Each record should be copied exactly into the answer, and no picture should go with it.
Start of Block
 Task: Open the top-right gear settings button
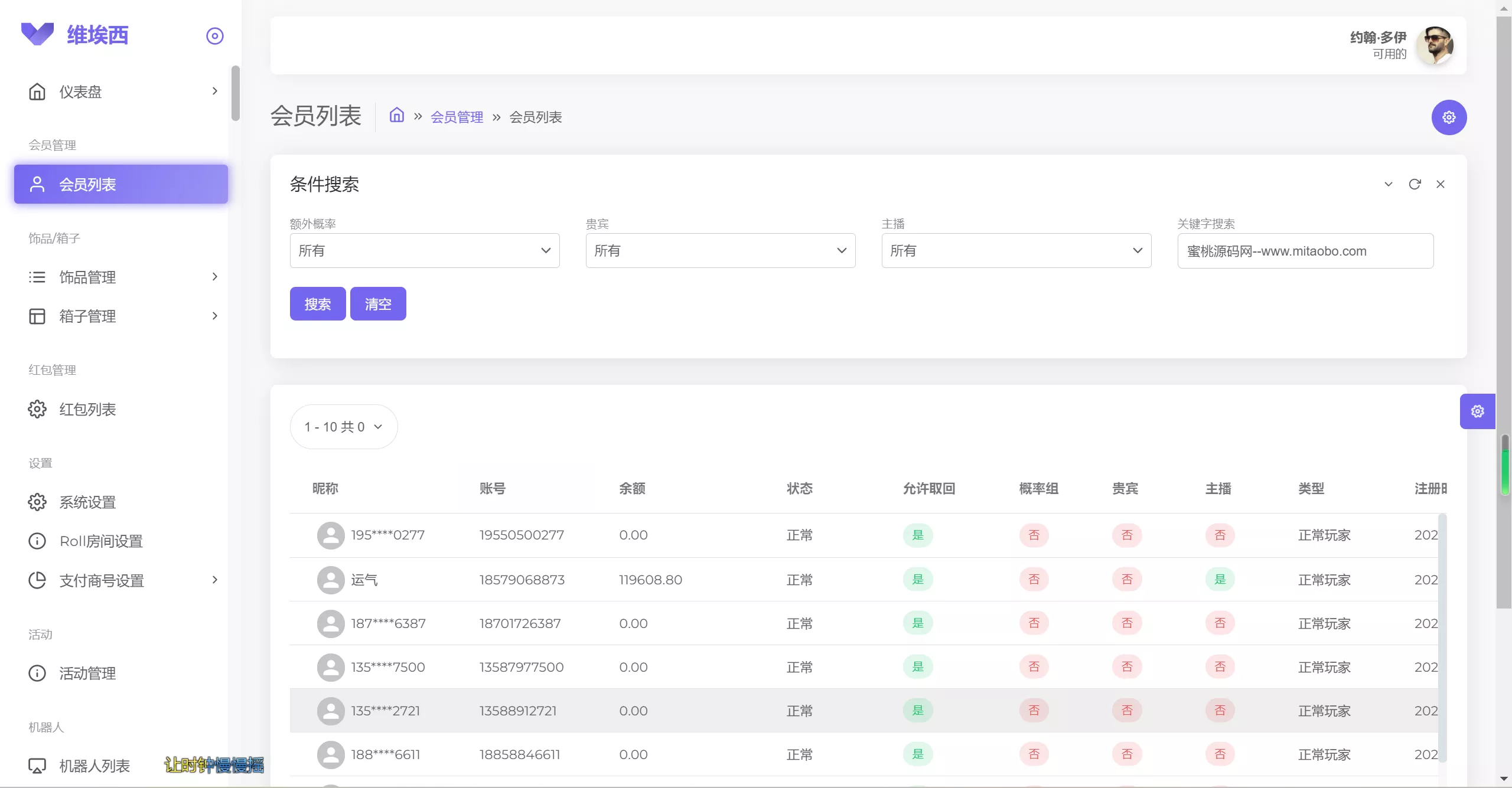pos(1449,117)
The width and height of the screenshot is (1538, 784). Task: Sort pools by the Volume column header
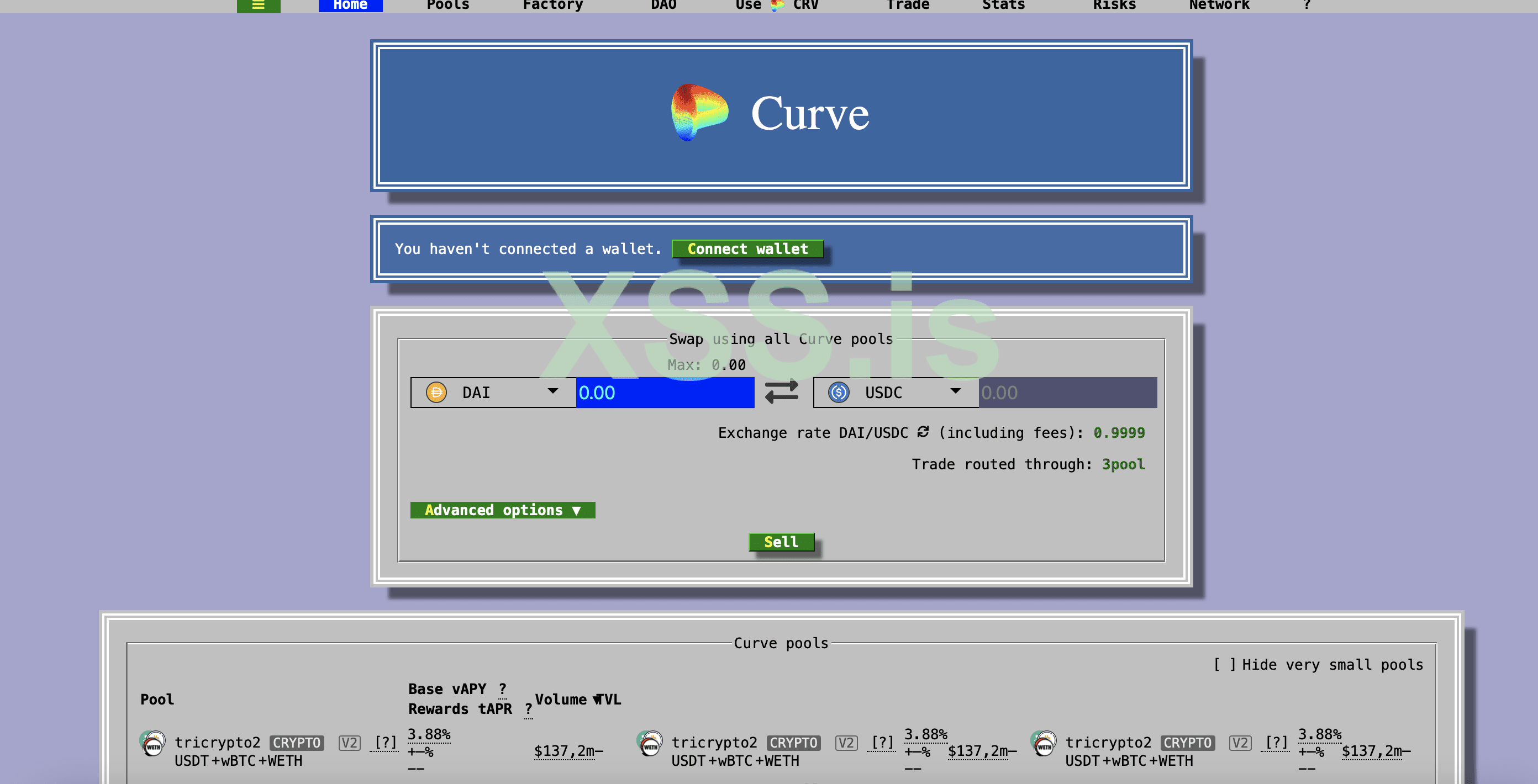pyautogui.click(x=560, y=700)
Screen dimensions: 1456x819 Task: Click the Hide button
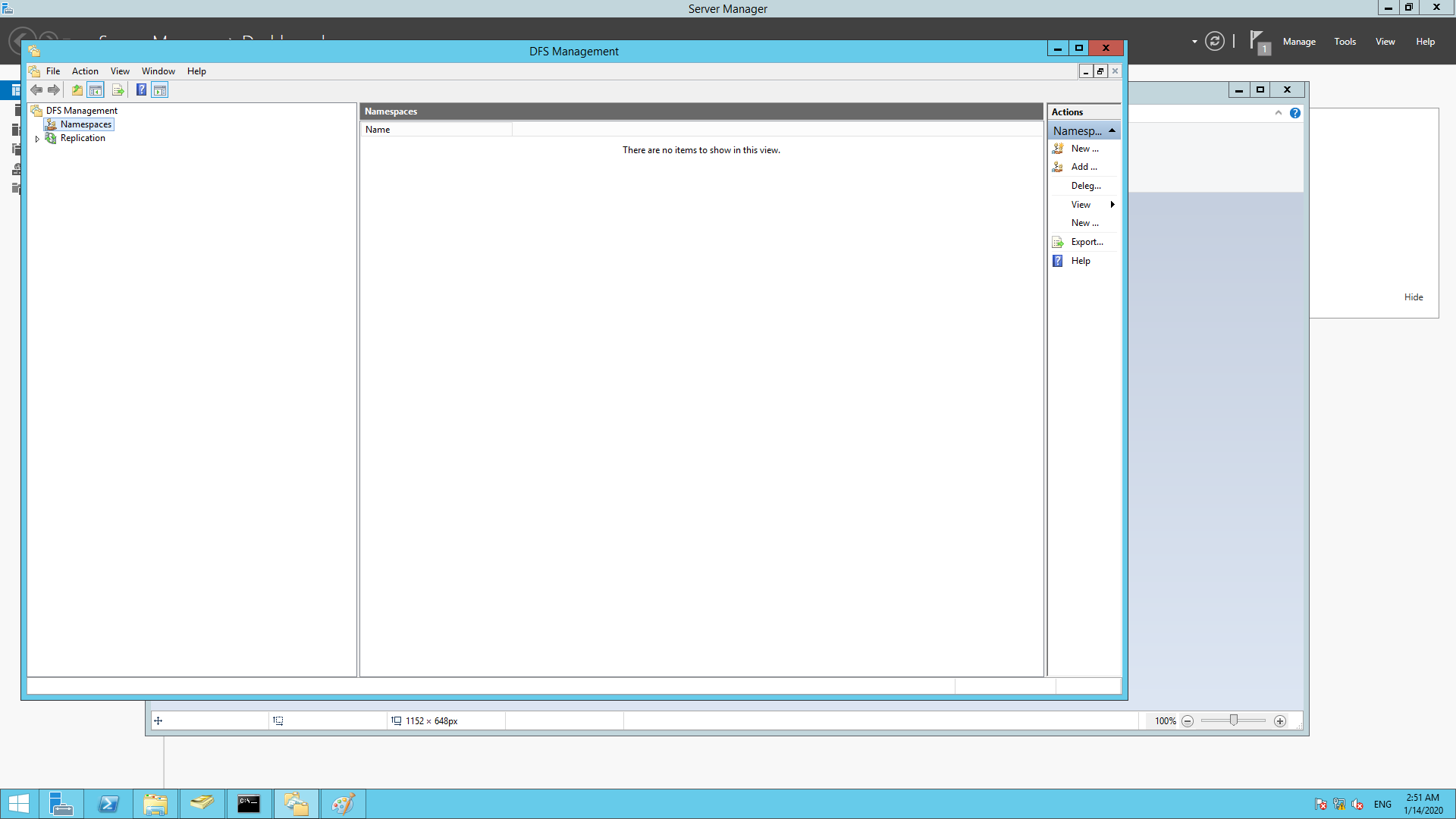(1413, 297)
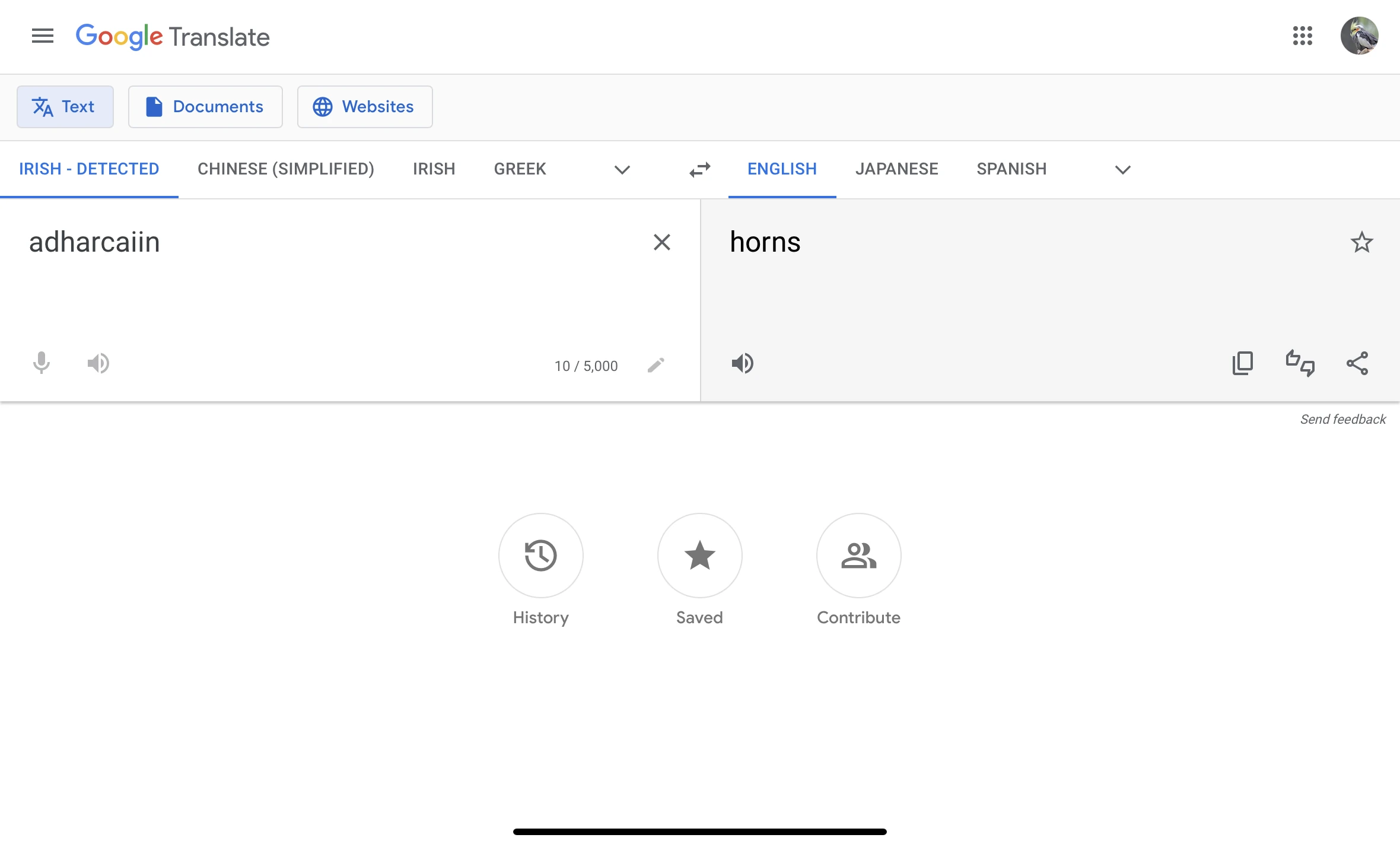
End of Block
TASK RESULT |
 Task: Open the top-right gear settings button
pos(1449,117)
The width and height of the screenshot is (1538, 784). Task: Sort pools by the Volume column header
pyautogui.click(x=560, y=700)
Screen dimensions: 1456x819 Task: Click the Hide button
(1413, 297)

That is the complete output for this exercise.